THINGS TO DO
1. In the review excerpts, what does Charlotte develop?
2. Render this sentence from the review excerpts in Spanish: "This is a key moment, because Carrie has been so depressed she has wondered if she will ever laugh again."

TEXT EXTRACT
■ ■ ■

Manohla Dargis writes in the New York Times:

Unlike the show, which allowed the men to emerge occasionally from the sidelines with lines of actual dialogue, the male characters in the movie stand idly by, either smiling or stripping, reduced to playing sock puppets in a Punch-free Judy and Judy (times two) show. I’m all for the female gaze, but, gee, it’s also nice to talk — and listen — to men, too.

Roger Ebert describes the humor, involving bowels and bow-wows:

A little later, Charlotte develops a tragic case of turista, and has a noisy accident right there in her pants. This is a key moment, because Carrie has been so depressed she has wondered if she will ever laugh again. Her friends say that will happen when something really, really funny happens. When Charlotte overflows, Carrie and the others burst into helpless laughter. Something really, really funny has finally happened! How about you? Would you think that was really, really funny?

■ ■ ■

DATASET CONTENT
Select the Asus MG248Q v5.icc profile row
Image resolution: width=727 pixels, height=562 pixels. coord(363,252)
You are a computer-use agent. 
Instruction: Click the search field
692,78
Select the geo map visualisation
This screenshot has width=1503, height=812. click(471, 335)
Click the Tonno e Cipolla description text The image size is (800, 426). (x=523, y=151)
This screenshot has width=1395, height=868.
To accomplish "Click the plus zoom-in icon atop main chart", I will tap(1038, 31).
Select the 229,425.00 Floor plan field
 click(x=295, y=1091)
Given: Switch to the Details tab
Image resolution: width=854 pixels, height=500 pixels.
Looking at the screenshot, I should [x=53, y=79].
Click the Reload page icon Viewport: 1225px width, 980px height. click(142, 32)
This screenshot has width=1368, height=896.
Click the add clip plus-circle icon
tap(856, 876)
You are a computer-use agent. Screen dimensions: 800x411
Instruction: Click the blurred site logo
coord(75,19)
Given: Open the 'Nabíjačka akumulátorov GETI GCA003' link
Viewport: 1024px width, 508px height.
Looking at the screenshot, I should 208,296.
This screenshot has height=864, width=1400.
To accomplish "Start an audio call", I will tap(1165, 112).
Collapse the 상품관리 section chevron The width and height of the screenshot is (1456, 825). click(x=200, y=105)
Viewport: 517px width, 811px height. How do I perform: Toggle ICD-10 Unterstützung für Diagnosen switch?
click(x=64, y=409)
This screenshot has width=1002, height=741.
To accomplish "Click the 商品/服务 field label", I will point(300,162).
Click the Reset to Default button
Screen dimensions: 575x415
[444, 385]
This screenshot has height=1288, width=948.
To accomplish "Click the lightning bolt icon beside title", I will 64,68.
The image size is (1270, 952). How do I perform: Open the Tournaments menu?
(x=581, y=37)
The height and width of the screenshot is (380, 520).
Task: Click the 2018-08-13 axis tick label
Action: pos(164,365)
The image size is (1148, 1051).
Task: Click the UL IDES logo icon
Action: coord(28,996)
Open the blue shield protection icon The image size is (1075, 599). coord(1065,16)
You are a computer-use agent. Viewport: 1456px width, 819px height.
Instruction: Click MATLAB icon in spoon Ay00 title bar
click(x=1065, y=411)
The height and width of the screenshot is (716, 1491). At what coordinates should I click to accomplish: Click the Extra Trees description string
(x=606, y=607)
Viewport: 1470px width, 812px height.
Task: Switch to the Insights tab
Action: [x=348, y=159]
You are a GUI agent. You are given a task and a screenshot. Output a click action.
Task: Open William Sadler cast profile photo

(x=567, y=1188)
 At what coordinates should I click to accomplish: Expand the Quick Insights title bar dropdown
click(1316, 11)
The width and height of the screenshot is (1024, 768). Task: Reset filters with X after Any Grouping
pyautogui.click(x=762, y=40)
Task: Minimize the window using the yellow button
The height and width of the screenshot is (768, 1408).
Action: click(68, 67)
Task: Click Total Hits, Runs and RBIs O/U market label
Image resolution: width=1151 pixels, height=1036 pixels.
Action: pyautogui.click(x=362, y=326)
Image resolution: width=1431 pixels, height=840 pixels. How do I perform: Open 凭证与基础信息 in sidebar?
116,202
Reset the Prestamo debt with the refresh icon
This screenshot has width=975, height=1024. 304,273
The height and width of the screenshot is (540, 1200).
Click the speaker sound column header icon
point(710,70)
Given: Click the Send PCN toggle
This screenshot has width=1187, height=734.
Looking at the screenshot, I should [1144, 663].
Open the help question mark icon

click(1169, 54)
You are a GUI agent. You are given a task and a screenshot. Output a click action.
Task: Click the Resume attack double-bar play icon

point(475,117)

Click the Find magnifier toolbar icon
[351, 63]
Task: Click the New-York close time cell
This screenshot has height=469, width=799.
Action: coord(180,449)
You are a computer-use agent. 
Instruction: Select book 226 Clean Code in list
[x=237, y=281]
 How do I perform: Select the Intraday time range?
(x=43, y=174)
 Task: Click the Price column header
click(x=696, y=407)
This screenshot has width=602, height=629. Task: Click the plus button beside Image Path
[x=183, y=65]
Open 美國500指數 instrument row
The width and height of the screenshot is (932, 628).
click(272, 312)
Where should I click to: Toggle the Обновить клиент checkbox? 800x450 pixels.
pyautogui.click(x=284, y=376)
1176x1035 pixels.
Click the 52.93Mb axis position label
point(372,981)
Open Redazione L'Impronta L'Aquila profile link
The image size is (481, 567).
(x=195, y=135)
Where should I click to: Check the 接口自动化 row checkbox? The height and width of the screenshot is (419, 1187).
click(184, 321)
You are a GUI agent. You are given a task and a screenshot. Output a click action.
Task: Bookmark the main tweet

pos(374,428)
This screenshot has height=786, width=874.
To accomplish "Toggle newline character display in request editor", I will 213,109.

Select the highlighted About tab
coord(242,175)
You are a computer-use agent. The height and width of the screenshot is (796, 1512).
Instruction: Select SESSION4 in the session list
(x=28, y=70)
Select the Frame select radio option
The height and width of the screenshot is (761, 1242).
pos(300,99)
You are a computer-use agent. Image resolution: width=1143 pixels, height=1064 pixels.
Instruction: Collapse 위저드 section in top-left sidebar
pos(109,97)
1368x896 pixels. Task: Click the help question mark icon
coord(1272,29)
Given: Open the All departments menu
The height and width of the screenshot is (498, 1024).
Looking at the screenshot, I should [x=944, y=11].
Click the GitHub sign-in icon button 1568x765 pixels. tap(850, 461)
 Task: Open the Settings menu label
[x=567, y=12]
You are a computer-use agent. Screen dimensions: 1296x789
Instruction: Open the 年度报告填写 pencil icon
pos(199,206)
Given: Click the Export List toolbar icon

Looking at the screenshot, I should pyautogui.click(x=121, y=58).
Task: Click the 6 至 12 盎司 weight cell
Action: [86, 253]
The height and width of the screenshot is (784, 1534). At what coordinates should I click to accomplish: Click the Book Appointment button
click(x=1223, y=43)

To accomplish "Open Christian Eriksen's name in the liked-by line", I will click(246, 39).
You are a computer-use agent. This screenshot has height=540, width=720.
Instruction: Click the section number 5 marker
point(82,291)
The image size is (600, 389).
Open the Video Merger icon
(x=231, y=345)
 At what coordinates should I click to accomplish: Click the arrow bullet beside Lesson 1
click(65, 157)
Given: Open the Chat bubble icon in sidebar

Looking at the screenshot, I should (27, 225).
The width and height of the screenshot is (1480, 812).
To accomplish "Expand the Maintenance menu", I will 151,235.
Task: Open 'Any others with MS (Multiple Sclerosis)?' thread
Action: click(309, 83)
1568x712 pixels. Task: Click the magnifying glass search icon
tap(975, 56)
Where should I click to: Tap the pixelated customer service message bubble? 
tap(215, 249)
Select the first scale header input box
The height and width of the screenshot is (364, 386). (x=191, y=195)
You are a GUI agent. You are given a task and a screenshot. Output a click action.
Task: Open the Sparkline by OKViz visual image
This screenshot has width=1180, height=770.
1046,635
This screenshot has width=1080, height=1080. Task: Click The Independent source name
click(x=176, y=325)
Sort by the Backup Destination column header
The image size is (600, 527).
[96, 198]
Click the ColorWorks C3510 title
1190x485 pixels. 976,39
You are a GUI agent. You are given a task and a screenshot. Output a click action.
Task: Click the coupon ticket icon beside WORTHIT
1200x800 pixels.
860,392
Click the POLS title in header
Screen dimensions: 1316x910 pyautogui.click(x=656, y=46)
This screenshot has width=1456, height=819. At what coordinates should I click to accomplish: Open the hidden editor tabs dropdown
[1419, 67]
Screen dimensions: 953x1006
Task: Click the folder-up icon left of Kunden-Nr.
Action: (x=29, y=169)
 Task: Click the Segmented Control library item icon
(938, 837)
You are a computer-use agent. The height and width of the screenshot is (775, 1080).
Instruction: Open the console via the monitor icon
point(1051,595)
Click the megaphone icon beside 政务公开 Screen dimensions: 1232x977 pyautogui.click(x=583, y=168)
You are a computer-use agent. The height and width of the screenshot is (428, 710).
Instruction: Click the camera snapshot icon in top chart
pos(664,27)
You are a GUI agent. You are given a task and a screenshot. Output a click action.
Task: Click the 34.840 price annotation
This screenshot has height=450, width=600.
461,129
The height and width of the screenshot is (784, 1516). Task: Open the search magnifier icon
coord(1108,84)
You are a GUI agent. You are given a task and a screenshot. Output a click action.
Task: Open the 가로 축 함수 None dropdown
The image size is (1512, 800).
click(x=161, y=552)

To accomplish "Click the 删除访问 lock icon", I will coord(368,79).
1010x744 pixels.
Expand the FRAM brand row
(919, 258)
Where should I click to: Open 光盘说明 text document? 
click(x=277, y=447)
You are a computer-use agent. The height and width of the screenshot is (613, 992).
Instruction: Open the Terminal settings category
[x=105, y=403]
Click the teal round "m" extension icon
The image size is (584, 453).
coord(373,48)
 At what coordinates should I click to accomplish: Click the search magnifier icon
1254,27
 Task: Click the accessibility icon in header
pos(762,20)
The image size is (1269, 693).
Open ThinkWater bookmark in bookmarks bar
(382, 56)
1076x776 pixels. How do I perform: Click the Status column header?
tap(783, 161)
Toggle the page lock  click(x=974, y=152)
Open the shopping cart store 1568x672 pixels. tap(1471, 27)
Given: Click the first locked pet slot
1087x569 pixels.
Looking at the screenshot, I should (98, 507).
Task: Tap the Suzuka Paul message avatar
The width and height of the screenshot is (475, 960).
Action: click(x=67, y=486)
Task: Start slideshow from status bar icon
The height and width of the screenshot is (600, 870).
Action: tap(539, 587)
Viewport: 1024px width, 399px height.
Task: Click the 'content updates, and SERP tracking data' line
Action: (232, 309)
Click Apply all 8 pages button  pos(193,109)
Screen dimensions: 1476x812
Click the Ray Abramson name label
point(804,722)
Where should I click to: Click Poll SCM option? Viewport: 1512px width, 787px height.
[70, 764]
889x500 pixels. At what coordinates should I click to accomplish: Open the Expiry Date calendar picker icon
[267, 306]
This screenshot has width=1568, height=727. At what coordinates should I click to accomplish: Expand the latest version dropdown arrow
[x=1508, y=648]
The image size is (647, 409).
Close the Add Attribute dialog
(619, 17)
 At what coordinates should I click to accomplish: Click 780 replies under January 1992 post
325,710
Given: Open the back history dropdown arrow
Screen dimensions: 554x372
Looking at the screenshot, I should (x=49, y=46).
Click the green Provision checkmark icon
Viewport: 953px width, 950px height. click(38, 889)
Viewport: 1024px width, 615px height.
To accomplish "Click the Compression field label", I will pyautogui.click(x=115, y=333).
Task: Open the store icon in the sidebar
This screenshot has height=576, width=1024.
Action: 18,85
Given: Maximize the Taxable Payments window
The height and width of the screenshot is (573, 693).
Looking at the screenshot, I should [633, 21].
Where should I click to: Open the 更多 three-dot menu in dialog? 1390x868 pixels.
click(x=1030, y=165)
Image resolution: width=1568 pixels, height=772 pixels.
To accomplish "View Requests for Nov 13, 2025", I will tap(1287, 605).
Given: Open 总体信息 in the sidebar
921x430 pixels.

■ ■ ■

SOLUTIONS BY TASK
1. A tragic case of turista.

2. Este es un momento clave, porque Carrie ha estado tan deprimida que se ha preguntado si alguna vez volverá a reír.